___ RECORDS
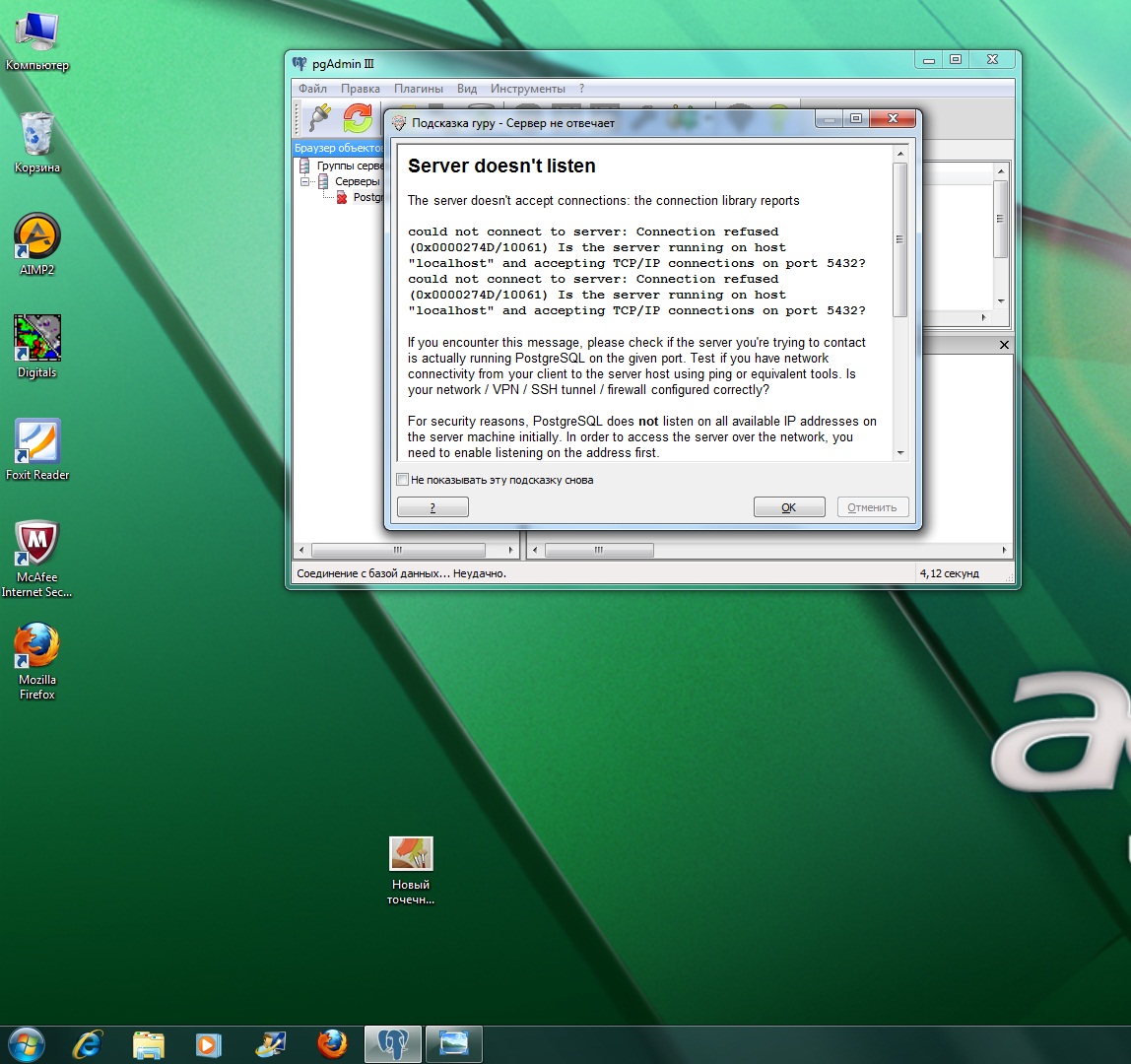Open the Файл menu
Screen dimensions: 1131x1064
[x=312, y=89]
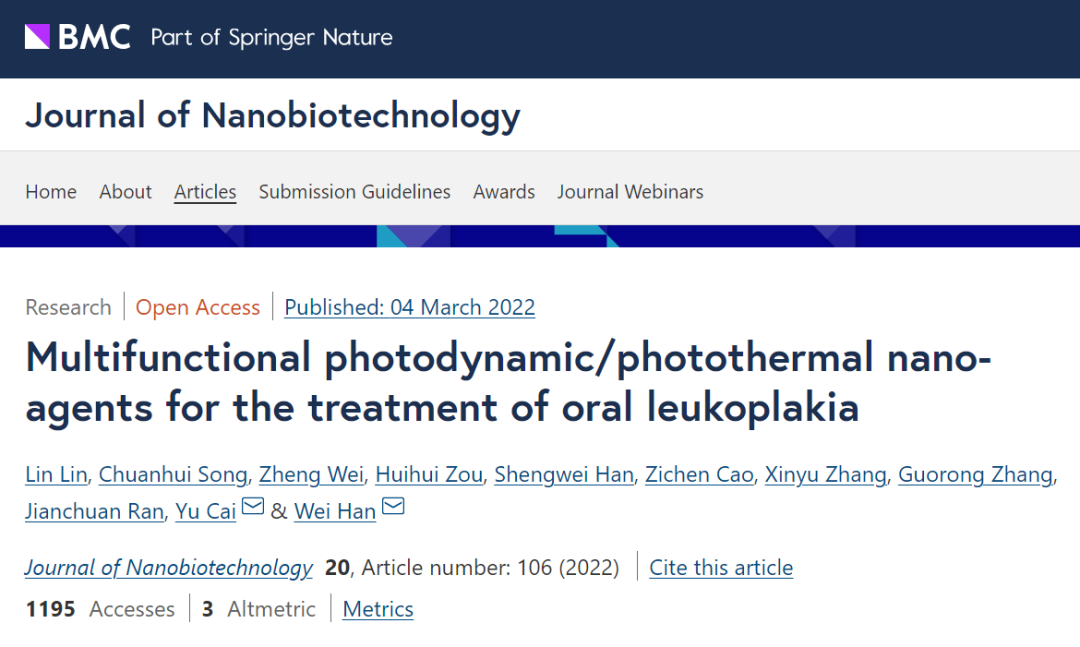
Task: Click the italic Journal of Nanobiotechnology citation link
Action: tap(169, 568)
______
___ RECORDS
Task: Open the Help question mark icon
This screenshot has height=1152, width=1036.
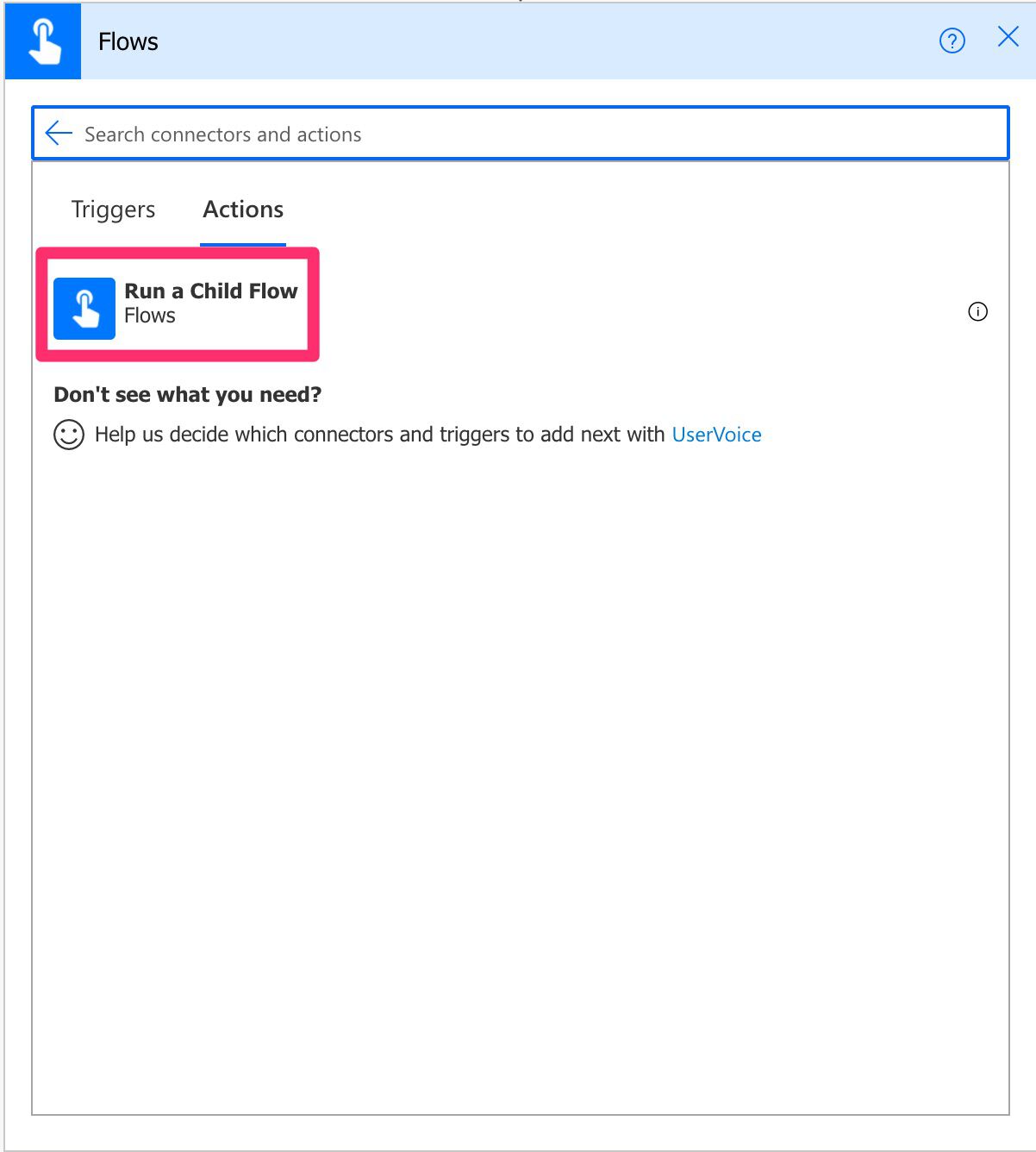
______
___ RECORDS
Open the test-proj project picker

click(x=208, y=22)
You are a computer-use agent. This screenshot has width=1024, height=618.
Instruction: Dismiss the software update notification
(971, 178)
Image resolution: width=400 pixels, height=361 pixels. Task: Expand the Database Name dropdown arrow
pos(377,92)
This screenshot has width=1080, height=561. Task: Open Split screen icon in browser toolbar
______
* [YOUR TASK] From the records above, give again exactly the lines running from the line with "Image resolution: width=400" to the line with "This screenshot has width=1080, height=561.", inclusive.

* [SOLUTION TO THIS PROBLEM]
Image resolution: width=400 pixels, height=361 pixels. Task: Expand the Database Name dropdown arrow
pos(377,92)
This screenshot has width=1080, height=561. Task: Open Split screen icon in browser toolbar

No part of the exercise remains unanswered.